Top of Data extract

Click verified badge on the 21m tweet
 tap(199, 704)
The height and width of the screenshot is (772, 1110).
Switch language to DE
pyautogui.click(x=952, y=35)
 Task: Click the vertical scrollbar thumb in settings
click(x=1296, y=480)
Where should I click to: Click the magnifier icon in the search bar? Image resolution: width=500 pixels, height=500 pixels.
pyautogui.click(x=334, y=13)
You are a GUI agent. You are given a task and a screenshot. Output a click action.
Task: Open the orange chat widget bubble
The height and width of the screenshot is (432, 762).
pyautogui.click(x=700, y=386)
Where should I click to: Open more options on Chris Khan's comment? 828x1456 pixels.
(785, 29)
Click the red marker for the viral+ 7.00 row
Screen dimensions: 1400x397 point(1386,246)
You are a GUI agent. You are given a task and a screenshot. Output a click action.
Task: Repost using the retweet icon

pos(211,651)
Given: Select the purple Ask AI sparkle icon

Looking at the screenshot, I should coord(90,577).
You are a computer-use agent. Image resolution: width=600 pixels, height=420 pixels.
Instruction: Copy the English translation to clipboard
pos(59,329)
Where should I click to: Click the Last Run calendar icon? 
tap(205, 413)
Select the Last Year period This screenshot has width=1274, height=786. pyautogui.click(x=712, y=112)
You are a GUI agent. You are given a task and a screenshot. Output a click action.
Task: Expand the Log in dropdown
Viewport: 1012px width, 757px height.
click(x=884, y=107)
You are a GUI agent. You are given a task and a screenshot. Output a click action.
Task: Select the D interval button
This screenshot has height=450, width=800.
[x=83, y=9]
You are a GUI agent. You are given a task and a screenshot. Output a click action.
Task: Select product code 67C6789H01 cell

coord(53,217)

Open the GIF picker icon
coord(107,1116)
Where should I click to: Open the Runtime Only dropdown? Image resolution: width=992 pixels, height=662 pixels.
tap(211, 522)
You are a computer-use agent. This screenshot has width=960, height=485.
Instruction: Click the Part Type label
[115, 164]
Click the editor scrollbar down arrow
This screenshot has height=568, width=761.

Bottom of Data extract

## Work request
Line by line, retype the entire listing exactly.

## Expected output
Click verified badge on the 21m tweet
 tap(199, 704)
The height and width of the screenshot is (772, 1110).
Switch language to DE
pyautogui.click(x=952, y=35)
 Task: Click the vertical scrollbar thumb in settings
click(x=1296, y=480)
Where should I click to: Click the magnifier icon in the search bar? Image resolution: width=500 pixels, height=500 pixels.
pyautogui.click(x=334, y=13)
You are a GUI agent. You are given a task and a screenshot. Output a click action.
Task: Open the orange chat widget bubble
The height and width of the screenshot is (432, 762).
pyautogui.click(x=700, y=386)
Where should I click to: Open more options on Chris Khan's comment? 828x1456 pixels.
(785, 29)
Click the red marker for the viral+ 7.00 row
Screen dimensions: 1400x397 point(1386,246)
You are a GUI agent. You are given a task and a screenshot. Output a click action.
Task: Repost using the retweet icon

pos(211,651)
Given: Select the purple Ask AI sparkle icon

Looking at the screenshot, I should coord(90,577).
You are a computer-use agent. Image resolution: width=600 pixels, height=420 pixels.
Instruction: Copy the English translation to clipboard
pos(59,329)
Where should I click to: Click the Last Run calendar icon? 
tap(205, 413)
Select the Last Year period This screenshot has width=1274, height=786. pyautogui.click(x=712, y=112)
You are a GUI agent. You are given a task and a screenshot. Output a click action.
Task: Expand the Log in dropdown
Viewport: 1012px width, 757px height.
click(x=884, y=107)
You are a GUI agent. You are given a task and a screenshot. Output a click action.
Task: Select the D interval button
This screenshot has height=450, width=800.
[x=83, y=9]
You are a GUI agent. You are given a task and a screenshot. Output a click action.
Task: Select product code 67C6789H01 cell

coord(53,217)

Open the GIF picker icon
coord(107,1116)
Where should I click to: Open the Runtime Only dropdown? Image resolution: width=992 pixels, height=662 pixels.
tap(211, 522)
You are a computer-use agent. This screenshot has width=960, height=485.
Instruction: Click the Part Type label
[115, 164]
Click the editor scrollbar down arrow
This screenshot has height=568, width=761.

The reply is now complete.